* [PROMPT]
Output the passage of the air travel text that starts at "Airlines began to" and ends at "500-600 mph today.", copied word for word.

* [TEXT SECTION]
★ ★ ★ ★ ★

2012 Safest Year for Air Travel Since 1945
Great news for air travelers… 2012 is showing that airline accidents are on the decline. The stats are better than any year since 1945 when there would have been far fewer flights than today. But passengers have a great deal more than safetey to be grateful for. Read about some of the early tales of air travel:
Before there were passenger flights there were regularly scheduled flights for the U.S. mail, and these flights actually opened the air to to passengers. As early as 1926, Western Air Express (the predecessor of TWA) started carrying one or two passengers, as the mail allowed. These planes were open air planes, and the passengers sat on mail sacks behind the pilot.
Airlines began to promote passenger air travel starting in the late 1920s. In 1928, Boeing introduced the Model 80, which had 12 leather-upholstered seats for passengers. Each seat had a reading lamp, and there was some forced-air ventilation but the smells of the engine still came into the cabin. Pilots who were accustomed to flying in open cockpits had to adjust to working from within a closed one in these bigger planes.
The flights were extremely bumpy because the planes could not climb to the higher altitutudes. The Ford Trimotor airplane could fly up to 6,000 feet but the ascent was jerky and slow. The Boeing 80 could reach 14,000 feet but even there the ride was still bumpy. Cruising speed was about 125 miles per hour vs. 500-600 mph today.
By the mid-1930s, plane travel was becoming more comfortable. The Douglas DC-2 and DC-3 featured soundproof cabins, fresh air ducts, and upholstered seats. Some models of the DC-3 offered sleeper compartments. These later planes could fly at an altitude of 20,000 feet, which reduced but did not eliminate turbulence.

★ ★ ★ ★ ★

(Source records)
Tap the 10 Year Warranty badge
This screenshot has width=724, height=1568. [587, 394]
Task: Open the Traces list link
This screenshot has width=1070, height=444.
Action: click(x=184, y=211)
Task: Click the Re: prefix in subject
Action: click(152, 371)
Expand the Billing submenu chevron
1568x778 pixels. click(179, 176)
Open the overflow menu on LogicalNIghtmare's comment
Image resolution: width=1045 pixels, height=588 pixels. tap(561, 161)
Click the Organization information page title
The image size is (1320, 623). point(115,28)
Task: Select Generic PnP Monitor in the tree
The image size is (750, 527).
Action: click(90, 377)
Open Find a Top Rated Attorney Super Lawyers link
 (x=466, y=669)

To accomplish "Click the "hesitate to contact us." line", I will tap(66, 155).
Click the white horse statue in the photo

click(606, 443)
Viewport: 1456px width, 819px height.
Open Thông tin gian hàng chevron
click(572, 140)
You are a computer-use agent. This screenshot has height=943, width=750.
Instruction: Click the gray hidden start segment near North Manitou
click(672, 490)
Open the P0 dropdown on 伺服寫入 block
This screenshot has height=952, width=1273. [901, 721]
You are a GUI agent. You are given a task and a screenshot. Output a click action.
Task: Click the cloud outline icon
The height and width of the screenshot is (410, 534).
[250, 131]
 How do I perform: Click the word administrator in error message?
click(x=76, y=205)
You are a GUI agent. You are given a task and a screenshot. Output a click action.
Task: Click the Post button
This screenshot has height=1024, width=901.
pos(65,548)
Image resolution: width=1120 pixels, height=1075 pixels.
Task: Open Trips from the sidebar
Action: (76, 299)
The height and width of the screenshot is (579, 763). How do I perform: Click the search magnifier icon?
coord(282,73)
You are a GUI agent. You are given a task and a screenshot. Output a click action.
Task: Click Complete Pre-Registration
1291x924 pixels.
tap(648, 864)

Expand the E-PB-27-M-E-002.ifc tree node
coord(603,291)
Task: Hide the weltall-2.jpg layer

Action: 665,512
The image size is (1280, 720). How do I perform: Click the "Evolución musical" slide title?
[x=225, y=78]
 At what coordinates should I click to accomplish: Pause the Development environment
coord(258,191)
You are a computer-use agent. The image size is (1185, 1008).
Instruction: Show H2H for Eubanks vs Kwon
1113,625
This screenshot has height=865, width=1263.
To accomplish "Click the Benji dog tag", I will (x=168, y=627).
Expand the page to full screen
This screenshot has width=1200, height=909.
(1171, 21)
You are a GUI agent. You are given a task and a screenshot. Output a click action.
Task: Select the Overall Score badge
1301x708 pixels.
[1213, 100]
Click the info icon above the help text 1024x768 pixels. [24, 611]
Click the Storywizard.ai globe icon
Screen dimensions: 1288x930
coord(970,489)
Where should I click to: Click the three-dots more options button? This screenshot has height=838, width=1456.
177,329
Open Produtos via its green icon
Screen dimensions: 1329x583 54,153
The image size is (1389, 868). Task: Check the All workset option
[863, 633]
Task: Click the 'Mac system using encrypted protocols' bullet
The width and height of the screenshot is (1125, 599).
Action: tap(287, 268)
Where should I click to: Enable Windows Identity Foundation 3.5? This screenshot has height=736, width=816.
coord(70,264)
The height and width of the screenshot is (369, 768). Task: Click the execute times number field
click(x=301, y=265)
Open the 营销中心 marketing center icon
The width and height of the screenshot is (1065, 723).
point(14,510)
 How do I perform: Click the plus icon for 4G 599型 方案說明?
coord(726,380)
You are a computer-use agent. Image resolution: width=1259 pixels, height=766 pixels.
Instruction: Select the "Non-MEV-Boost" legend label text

★ ★ ★ ★ ★

* [SOLUTION TO THE EXERCISE]
Airlines began to promote passenger air travel starting in the late 1920s. In 1928, Boeing introduced the Model 80, which had 12 leather-upholstered seats for passengers. Each seat had a reading lamp, and there was some forced-air ventilation but the smells of the engine still came into the cabin. Pilots who were accustomed to flying in open cockpits had to adjust to working from within a closed one in these bigger planes.
The flights were extremely bumpy because the planes could not climb to the higher altitutudes. The Ford Trimotor airplane could fly up to 6,000 feet but the ascent was jerky and slow. The Boeing 80 could reach 14,000 feet but even there the ride was still bumpy. Cruising speed was about 125 miles per hour vs. 500-600 mph today.